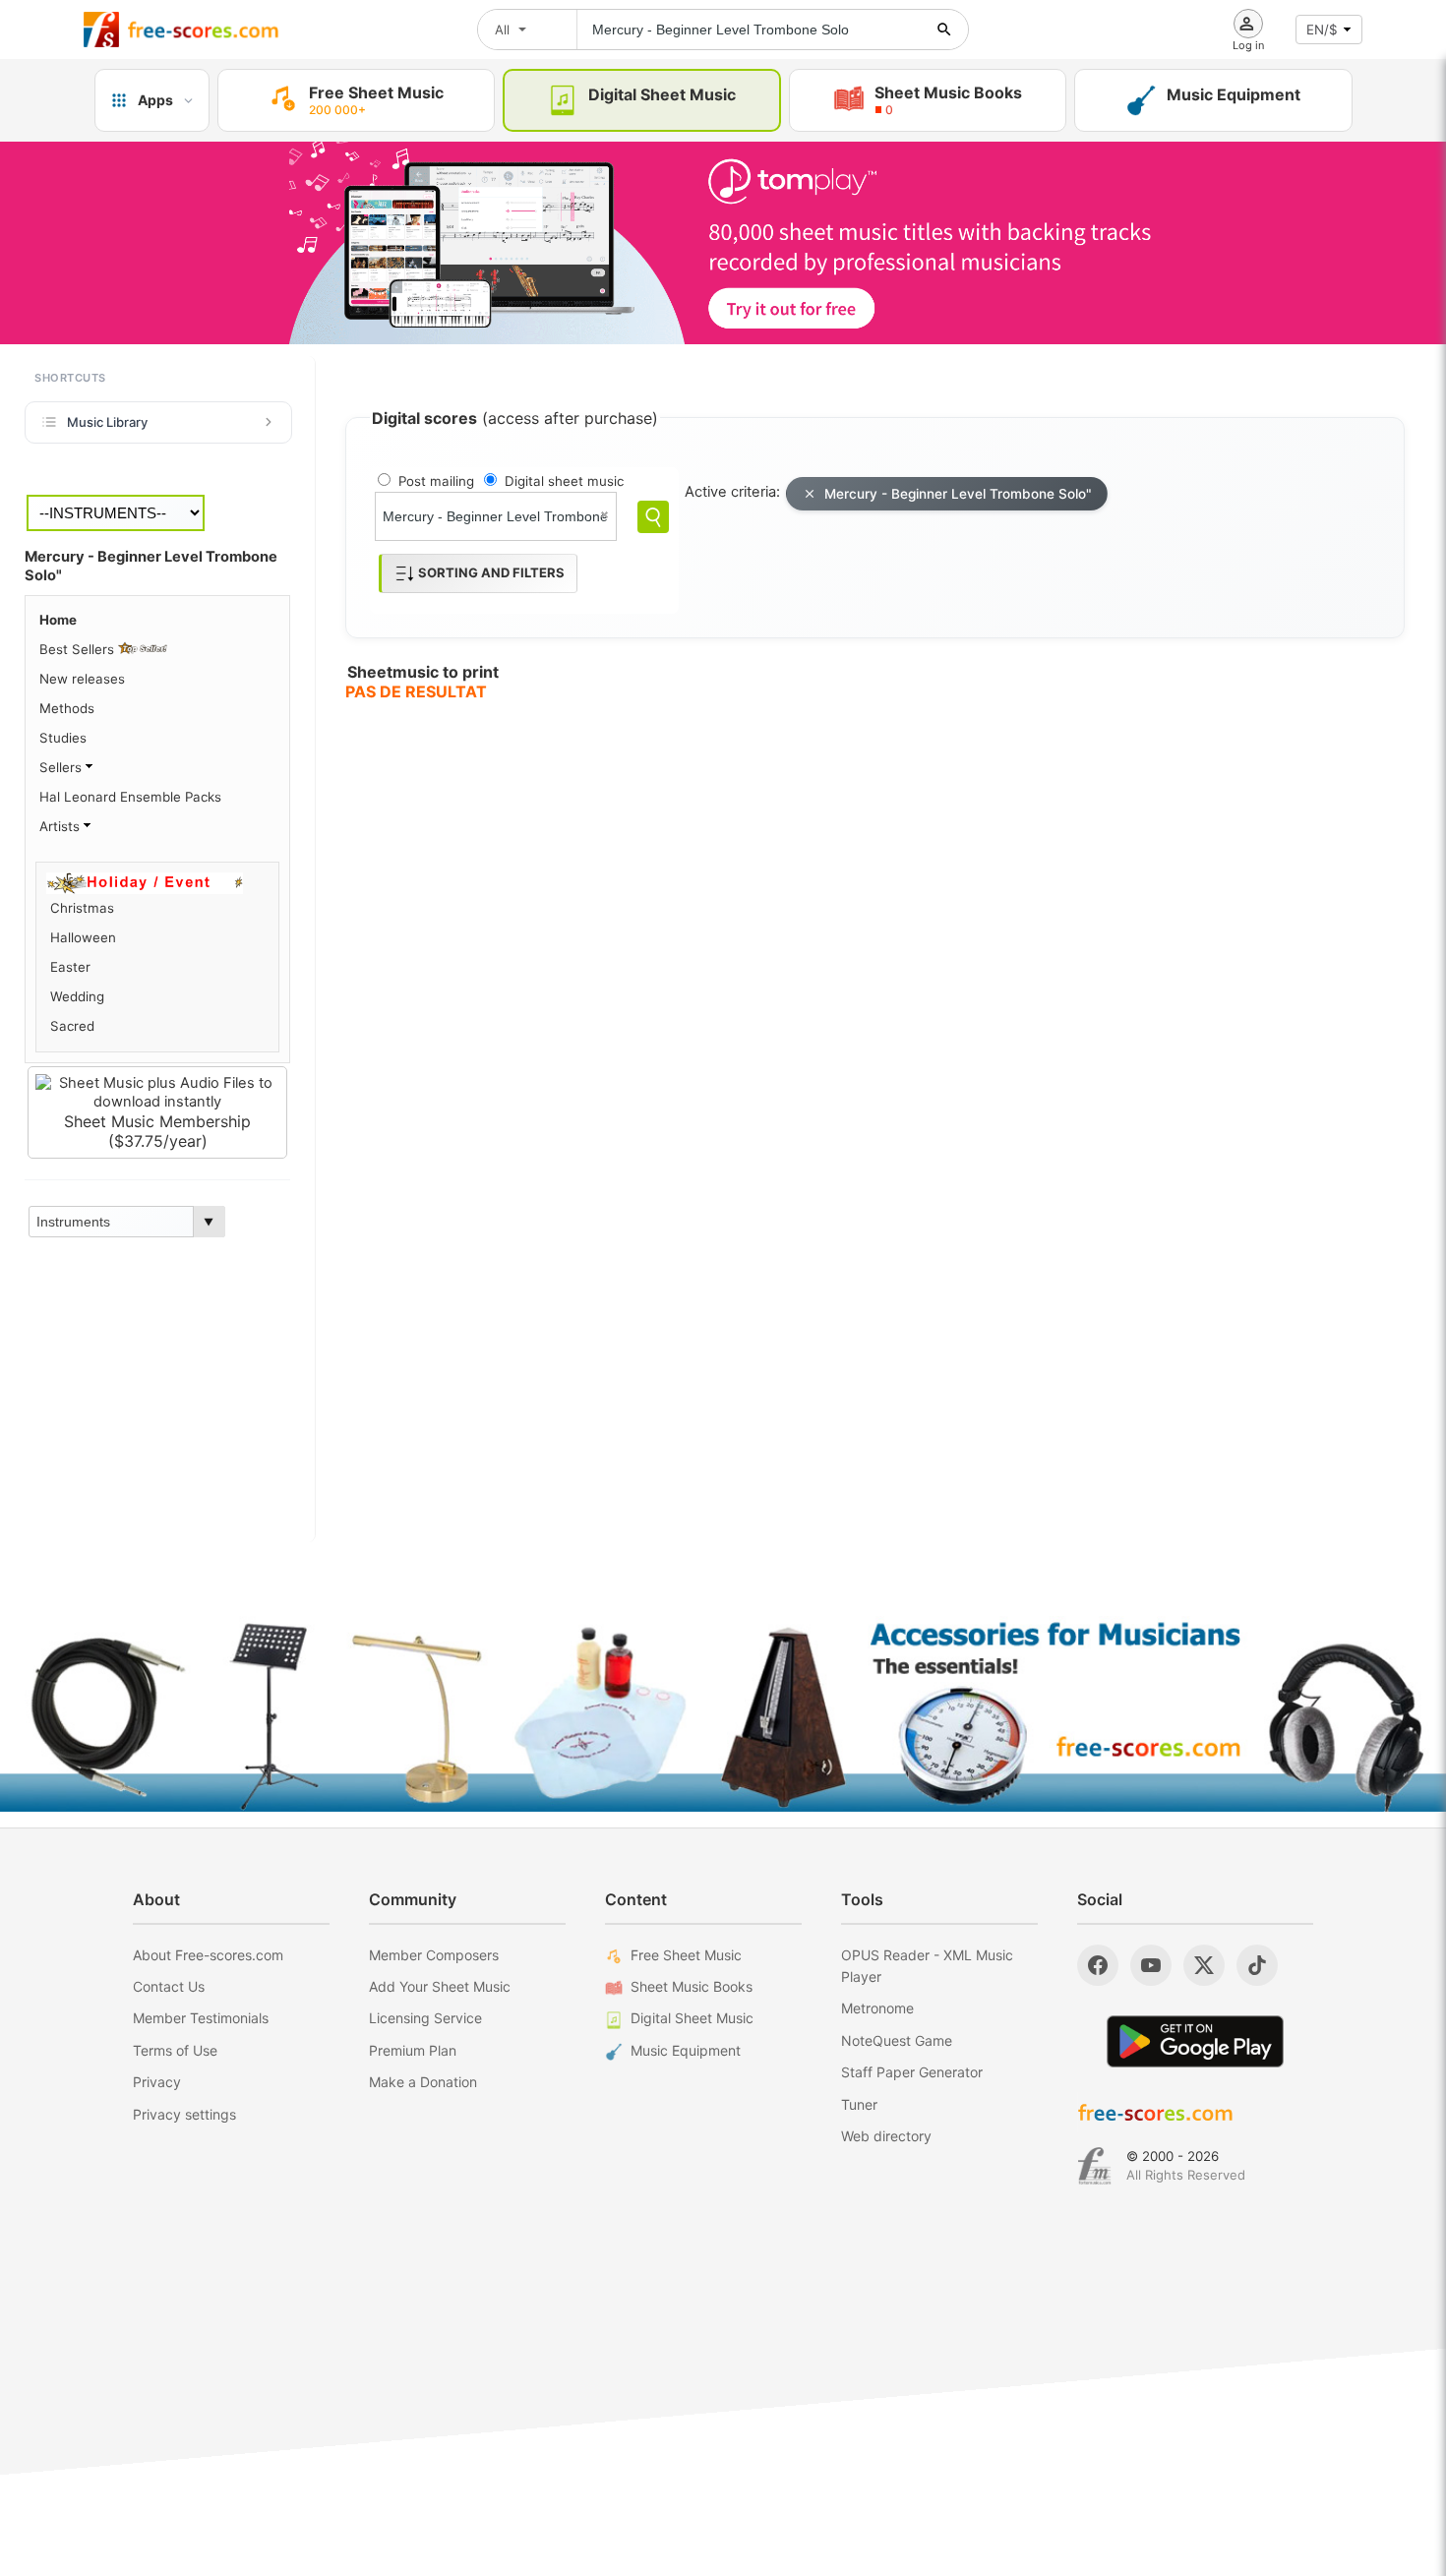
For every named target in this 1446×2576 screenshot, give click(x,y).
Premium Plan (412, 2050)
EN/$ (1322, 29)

☆ ☆ ☆ ☆

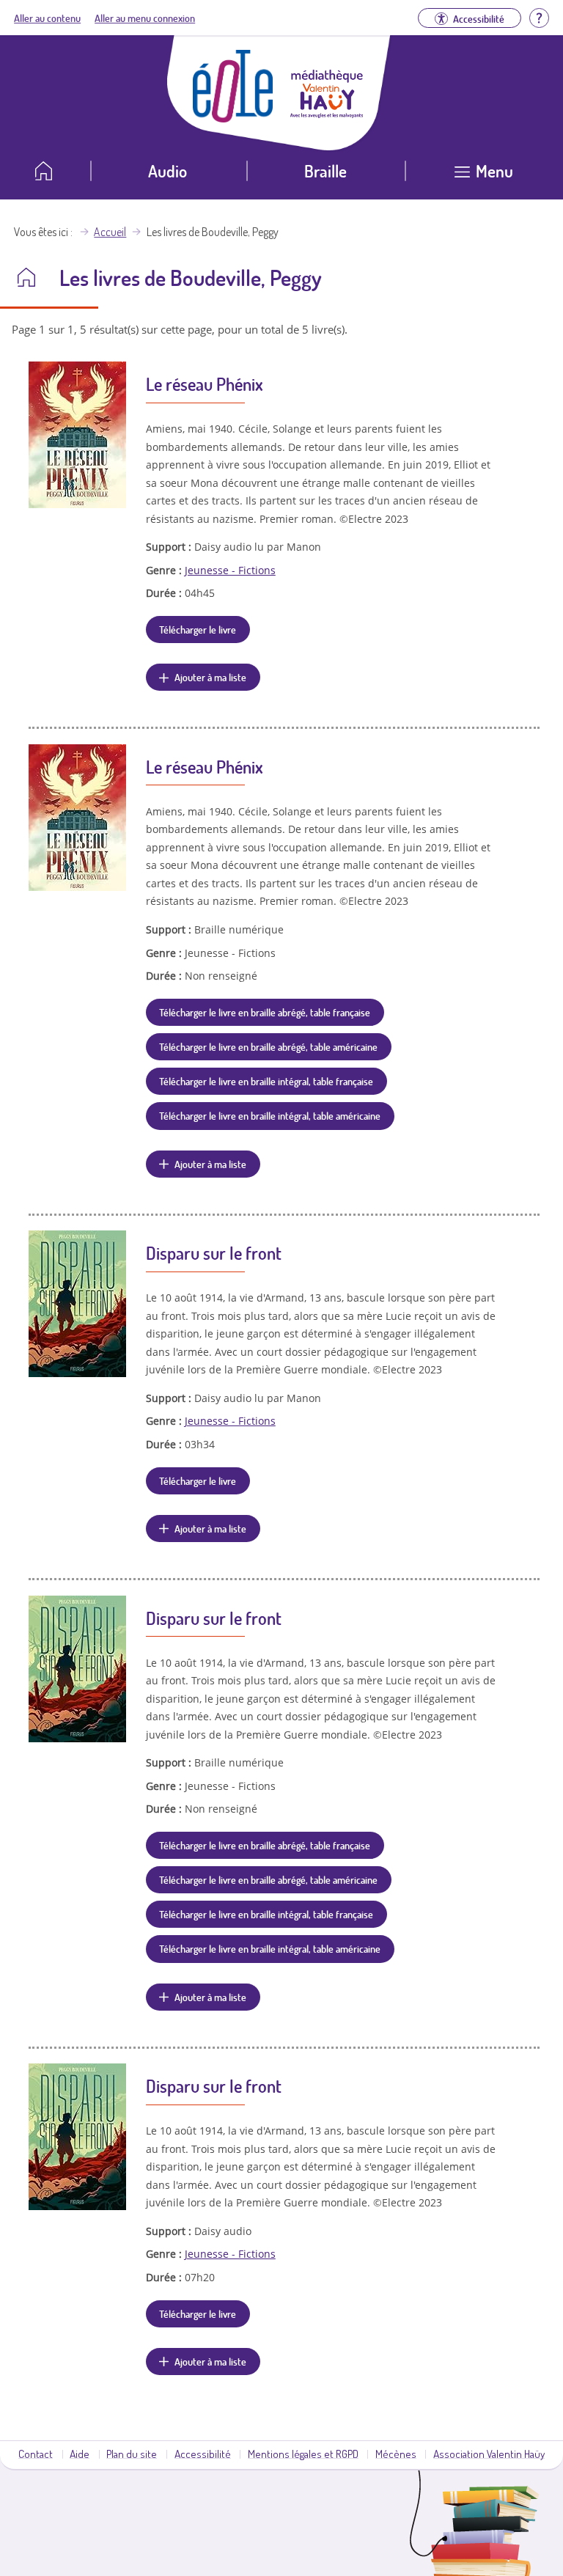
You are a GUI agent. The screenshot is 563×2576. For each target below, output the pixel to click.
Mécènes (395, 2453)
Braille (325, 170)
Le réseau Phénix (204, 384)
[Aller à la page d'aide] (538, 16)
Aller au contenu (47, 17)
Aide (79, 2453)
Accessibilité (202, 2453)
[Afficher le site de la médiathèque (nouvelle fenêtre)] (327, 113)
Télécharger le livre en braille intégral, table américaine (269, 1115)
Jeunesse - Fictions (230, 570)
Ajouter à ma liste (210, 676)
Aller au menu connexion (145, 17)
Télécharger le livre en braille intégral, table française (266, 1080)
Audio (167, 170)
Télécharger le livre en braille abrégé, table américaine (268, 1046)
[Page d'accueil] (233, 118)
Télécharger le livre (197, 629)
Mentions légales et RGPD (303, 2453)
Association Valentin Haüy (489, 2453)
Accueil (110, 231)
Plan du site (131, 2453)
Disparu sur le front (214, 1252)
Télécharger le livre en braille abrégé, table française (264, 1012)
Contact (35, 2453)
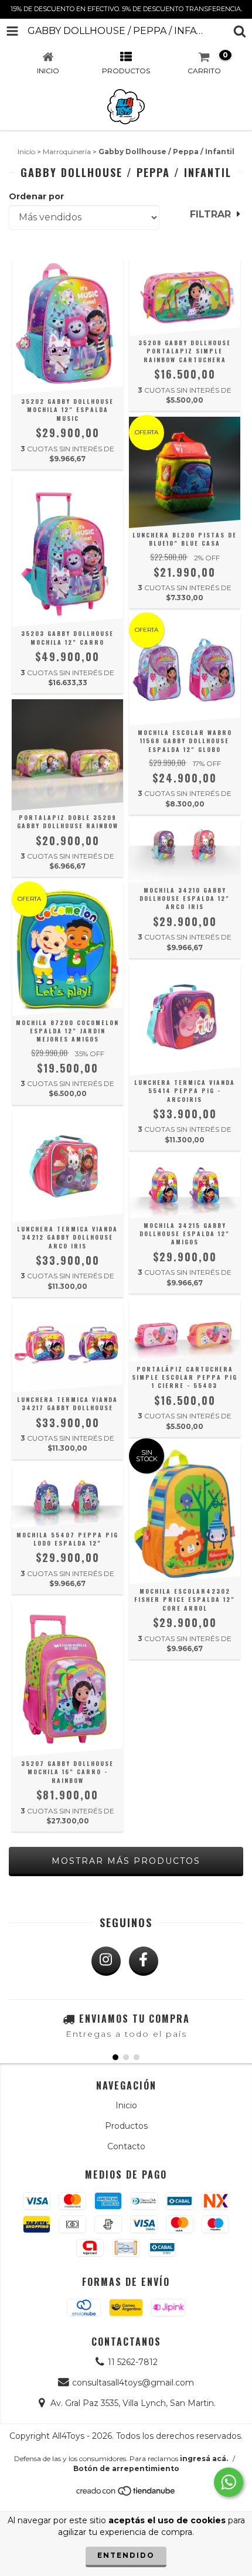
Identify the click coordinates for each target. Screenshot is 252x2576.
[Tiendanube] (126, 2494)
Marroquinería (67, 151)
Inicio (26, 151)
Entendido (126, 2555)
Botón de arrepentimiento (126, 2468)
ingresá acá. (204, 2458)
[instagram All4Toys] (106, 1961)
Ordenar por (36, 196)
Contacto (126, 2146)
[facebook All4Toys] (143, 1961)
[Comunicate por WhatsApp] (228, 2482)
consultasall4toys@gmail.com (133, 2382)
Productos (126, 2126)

☆ ☆ ☆ ☆

◆ **THE PROBLEM**: A clean copy is needed of the lines in the listing above from the one with "Contact (35, 2453)" through the one with "Productos (126, 2126)", exact in every word and free of pictures.

◆ **REPLY**:
Contact (35, 2453)
Identify the click coordinates for each target. Screenshot is 252x2576.
[Tiendanube] (126, 2494)
Marroquinería (67, 151)
Inicio (26, 151)
Entendido (126, 2555)
Botón de arrepentimiento (126, 2468)
ingresá acá. (204, 2458)
[instagram All4Toys] (106, 1961)
Ordenar por (36, 196)
Contacto (126, 2146)
[facebook All4Toys] (143, 1961)
[Comunicate por WhatsApp] (228, 2482)
consultasall4toys@gmail.com (133, 2382)
Productos (126, 2126)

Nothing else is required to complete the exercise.